Passage provided Start Marker
15. GOVERNING LAW. The interpretation, performance and enforcement
of this Agreement shall be governed by the laws of the State of California
without resort to that State's conflict-of-laws rules.
16. EXCESS SHARES. If the Option Shares covered by this Agreement
exceed, as of the Grant Date, the number of shares of Common Stock which may
without stockholder approval be issued under the Plan, then this option shall be
void with respect to those excess shares, unless stockholder approval of an
amendment sufficiently increasing the number of shares of Common Stock issuable
under the Plan is obtained in accordance with the provisions of the Plan.
Passage provided End Marker
[Actions to take]
1. In the option agreement passage, can you replace "California" with "Delaware" and give the text again from "15. GOVERNING LAW." to "State's conflict-of-laws rules."?
2. Can you carry on the option agreement passage from its last sentence?
Record set Start Marker
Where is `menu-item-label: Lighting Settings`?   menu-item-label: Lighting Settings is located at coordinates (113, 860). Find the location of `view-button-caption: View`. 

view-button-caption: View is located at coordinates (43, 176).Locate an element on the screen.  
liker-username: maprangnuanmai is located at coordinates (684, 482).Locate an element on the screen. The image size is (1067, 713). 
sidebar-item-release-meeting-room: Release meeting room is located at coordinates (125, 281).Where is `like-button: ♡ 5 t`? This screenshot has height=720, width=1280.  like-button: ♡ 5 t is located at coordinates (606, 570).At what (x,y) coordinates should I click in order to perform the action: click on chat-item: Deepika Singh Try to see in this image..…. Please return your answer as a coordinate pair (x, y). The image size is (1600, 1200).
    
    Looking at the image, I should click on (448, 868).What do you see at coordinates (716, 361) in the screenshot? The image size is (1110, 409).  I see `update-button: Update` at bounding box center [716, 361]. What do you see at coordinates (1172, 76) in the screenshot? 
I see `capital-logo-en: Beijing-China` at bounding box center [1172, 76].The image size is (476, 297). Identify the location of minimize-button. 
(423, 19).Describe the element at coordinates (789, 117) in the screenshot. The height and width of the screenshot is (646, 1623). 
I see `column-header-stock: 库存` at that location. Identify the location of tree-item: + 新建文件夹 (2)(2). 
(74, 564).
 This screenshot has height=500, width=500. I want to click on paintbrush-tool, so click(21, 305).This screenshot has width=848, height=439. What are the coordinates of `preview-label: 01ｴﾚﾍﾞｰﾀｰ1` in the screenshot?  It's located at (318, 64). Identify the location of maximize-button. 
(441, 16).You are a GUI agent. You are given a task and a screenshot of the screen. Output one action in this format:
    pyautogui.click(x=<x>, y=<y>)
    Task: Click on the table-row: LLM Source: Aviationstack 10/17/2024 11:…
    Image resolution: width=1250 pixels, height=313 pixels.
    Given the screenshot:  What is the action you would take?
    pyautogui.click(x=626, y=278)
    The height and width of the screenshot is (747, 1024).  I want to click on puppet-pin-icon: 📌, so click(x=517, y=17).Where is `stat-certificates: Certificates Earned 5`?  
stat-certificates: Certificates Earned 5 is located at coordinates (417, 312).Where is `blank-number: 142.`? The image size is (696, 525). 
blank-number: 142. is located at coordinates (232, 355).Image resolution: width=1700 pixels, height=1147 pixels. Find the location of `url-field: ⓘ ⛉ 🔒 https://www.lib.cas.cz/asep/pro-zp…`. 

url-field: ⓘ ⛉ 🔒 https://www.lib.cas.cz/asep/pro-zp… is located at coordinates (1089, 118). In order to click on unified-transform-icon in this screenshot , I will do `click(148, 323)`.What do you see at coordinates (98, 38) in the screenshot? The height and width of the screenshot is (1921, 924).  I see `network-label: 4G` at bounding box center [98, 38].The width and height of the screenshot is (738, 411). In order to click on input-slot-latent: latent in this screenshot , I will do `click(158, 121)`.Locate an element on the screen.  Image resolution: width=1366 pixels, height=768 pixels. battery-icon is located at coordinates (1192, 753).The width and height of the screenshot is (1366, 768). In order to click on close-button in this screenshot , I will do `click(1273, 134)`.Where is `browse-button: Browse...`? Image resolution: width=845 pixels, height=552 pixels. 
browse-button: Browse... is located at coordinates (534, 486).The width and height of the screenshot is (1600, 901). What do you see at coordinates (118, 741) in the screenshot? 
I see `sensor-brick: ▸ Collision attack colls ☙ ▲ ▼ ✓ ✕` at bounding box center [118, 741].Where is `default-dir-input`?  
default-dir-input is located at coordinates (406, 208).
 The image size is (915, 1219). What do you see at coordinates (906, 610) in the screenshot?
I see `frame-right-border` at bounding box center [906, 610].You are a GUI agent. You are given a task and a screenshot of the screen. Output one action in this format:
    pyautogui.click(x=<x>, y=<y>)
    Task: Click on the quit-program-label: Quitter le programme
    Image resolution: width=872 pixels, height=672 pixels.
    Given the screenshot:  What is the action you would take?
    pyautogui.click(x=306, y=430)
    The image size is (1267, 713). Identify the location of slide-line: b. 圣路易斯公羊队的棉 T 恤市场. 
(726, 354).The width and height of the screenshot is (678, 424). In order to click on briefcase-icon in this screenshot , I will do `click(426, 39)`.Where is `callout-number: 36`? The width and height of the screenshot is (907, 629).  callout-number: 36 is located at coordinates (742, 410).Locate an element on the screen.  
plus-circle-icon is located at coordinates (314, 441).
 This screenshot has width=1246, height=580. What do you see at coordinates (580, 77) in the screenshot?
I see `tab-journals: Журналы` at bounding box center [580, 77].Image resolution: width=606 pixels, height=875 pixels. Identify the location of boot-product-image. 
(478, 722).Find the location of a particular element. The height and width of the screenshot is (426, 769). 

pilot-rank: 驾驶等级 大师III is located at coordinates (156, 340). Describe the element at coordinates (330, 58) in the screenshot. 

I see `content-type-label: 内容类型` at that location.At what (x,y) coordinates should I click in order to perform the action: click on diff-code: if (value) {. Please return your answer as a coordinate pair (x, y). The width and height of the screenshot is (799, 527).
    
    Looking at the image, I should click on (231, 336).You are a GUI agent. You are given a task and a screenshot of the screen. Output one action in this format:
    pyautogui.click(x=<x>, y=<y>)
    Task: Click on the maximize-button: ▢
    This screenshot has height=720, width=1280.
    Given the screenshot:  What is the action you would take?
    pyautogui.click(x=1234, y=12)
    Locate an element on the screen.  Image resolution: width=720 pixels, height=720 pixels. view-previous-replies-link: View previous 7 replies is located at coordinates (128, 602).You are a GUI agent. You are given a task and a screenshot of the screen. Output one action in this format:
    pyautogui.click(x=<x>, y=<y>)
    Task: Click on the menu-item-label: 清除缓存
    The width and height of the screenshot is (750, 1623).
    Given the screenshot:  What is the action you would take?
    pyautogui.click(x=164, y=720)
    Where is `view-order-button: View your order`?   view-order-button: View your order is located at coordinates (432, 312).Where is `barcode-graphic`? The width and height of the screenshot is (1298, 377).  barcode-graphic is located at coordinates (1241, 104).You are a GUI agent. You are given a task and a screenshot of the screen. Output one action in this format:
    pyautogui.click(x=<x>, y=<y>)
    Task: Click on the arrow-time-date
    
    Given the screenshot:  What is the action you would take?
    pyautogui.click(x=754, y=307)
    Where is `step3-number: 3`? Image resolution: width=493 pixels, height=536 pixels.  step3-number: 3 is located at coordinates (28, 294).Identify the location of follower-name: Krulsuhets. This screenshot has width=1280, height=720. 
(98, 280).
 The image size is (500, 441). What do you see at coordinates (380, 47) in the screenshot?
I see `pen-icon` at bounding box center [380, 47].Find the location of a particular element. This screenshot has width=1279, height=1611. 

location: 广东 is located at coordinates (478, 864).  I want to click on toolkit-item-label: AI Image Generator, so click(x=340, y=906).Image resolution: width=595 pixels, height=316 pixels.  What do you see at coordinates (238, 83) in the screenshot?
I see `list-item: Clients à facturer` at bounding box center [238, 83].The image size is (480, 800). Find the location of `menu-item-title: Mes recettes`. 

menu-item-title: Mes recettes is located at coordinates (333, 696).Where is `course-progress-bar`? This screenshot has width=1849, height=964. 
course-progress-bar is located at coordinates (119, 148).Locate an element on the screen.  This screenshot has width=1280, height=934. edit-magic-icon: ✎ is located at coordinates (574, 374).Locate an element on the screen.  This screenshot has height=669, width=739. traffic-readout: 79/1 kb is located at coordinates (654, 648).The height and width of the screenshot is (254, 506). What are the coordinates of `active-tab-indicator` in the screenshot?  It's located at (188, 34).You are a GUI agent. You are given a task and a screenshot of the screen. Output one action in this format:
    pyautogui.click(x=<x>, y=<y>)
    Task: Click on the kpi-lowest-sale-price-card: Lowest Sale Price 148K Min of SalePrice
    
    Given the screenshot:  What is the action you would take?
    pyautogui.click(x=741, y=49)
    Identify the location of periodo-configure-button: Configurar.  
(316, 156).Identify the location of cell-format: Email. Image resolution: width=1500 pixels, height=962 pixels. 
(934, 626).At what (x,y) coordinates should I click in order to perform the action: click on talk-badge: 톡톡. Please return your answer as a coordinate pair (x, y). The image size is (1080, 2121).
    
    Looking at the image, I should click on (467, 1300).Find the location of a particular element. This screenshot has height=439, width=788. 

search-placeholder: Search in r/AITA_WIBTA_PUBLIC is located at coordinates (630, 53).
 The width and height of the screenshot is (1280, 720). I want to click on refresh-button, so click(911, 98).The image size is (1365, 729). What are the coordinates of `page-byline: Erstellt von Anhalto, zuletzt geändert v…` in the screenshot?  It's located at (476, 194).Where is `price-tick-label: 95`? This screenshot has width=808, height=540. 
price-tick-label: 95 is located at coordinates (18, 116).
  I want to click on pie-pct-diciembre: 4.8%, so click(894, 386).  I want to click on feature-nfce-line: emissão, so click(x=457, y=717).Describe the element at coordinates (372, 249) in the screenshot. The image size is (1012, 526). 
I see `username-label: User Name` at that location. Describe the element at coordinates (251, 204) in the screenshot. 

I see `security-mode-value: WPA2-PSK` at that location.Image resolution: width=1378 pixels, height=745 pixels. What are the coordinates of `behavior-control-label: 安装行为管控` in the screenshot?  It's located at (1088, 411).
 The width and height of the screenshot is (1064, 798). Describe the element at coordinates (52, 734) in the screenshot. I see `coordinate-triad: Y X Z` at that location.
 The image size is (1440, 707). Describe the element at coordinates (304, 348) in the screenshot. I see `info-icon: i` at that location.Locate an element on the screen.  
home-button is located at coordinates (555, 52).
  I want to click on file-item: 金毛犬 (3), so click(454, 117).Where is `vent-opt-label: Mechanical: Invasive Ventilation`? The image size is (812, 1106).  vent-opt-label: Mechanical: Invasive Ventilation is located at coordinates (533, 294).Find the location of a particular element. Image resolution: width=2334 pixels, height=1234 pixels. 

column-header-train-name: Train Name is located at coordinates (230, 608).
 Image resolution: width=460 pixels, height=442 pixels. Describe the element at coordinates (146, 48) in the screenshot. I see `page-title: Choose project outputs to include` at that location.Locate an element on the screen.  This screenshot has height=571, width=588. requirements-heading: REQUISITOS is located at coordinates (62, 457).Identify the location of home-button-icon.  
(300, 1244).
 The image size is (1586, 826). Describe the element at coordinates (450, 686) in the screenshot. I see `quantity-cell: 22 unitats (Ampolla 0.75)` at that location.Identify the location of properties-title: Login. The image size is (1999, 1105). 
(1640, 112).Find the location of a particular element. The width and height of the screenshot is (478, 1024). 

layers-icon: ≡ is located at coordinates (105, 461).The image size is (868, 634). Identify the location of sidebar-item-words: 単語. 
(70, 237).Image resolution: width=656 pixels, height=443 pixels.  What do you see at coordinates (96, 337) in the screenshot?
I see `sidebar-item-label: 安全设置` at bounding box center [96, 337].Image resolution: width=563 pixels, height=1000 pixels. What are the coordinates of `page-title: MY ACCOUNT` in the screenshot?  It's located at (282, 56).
Record set End Marker
[Response list]
1.
15. GOVERNING LAW. The interpretation, performance and enforcement
of this Agreement shall be governed by the laws of the State of Delaware
without resort to that State's conflict-of-laws rules.

2.
17. ADDITIONAL TERMS APPLICABLE TO AN INCENTIVE OPTION. In the event
this option is designated an Incentive Option in the Grant Notice, the following
terms and conditions shall also apply to the grant:
(a) This option shall cease to qualify for favorable tax
treatment as an Incentive Option if (and to the extent) this option is
exercised for one or more Option Shares: (A) more than three (3) months
after the date Optionee ceases to be an Employee for any reason other than
death or Permanent Disability or (B) more than twelve (12) months after the
date Optionee ceases to be an Employee by reason of Permanent Disability.
(b) No installment under this option shall qualify for favorable
tax treatment as an Incentive Option if (and to the extent) the aggregate
Fair Market Value (determined at the Grant Date) of the Common Stock for
which such installment first becomes exercisable hereunder would,
when added to the aggregate value (determined as of the respective date or
dates of grant) of the Common Stock or other securities for which this
option or any other Incentive Options granted to Optionee prior to the
Grant Date (whether under the Plan or any other option plan of
6.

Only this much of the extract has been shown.